I would like to know why the product topology and the standard euclidean topology over $\mathbb{R}^n$ are equivalent.
I already found the question here:
Showing that the product and metric topology on $\mathbb{R}^n$ are equivalent
But I think in this answer it has only been proven that all norms in $\mathbb{R}^n$ are equivalent.

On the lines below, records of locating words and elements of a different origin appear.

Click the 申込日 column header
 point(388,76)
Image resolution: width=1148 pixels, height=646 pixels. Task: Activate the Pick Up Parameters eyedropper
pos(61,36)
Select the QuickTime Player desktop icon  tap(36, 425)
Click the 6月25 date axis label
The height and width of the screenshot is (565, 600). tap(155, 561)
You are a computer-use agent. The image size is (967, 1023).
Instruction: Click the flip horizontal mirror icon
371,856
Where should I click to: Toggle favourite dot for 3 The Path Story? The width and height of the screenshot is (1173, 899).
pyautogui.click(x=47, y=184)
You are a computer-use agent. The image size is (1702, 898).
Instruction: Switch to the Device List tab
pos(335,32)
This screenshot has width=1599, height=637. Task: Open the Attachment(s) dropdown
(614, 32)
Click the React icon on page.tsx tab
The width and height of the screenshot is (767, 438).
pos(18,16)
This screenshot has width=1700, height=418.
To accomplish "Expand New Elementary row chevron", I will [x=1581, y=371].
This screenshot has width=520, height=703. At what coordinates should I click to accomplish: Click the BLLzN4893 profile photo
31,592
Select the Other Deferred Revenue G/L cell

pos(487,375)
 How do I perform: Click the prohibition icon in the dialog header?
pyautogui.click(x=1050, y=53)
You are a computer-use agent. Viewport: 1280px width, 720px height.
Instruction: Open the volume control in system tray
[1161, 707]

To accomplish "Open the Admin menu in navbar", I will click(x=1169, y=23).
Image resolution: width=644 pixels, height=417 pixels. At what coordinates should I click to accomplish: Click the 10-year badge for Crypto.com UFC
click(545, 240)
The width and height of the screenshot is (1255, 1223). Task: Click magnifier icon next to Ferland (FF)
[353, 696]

I think the more important question is: Why is the product topology induced by this norm: $$\|x\|_{\rm prod} = \max\{|x_k|, 1\le k \le n\}.$$
Can anybody help me to see this?
Look at the $\epsilon$-Balls generated by thus norm, i.e. at $$ B^n_\epsilon(x) = \{y \,:\, \|x - y\|_p < \epsilon \} \text{.} $$ These "balls" are $n$-dimensional rectangles, i.e. $$ B^n_\epsilon(x) = x + (-\epsilon,\epsilon)^n \text{.} $$
Now look at the open sets in the product topology on $\mathbb{R}^n$. This topology is generated by the base $$ \mathcal{B} = \left\{\prod_{k=1}^n O_k \,:\, O_k \text{ open in $\mathbb{R}$}\right\} \text{.} $$ Let $X \in \mathcal{B}$, and let $O_k$ be the corresponding open sets in $\mathbb{R}$. Then, because the $O_k$ are open, they all contain some $\epsilon$-Ball, i.e there are $x_1,\ldots,x_n$ and $\epsilon_1,\ldots,\epsilon_n$ with $B^1_{\epsilon_i}(x_i) \subset O_i$ for all $1 \leq i \leq n$. But then $$ B_{\epsilon}^n(x) \subset X \text{ where } x = (x_1,\ldots,x_n) \text{ and } \epsilon = \min\{\epsilon_1,\ldots,\epsilon_n\}. $$
Let conversely be $B^n_\epsilon(x)$ be some epsilon ball in $\mathbb{R}^n$. By definition, $$ B^n_{\epsilon}(x) = \prod_{k=1}^n B^1_\epsilon(x_k) \text{ and } B^1_\epsilon(x_k) \text{ is open in $\mathbb{R}$,} $$ and therefore $$ B^n_\epsilon(x) \in \mathcal{B} \text{.} $$
We have thus shown that every $\epsilon$-Ball contains an open set of the product topology, and the every set in the base $\mathcal{B}$ of the product topology contains an $\epsilon$-Ball. This proves that both generate the same topology.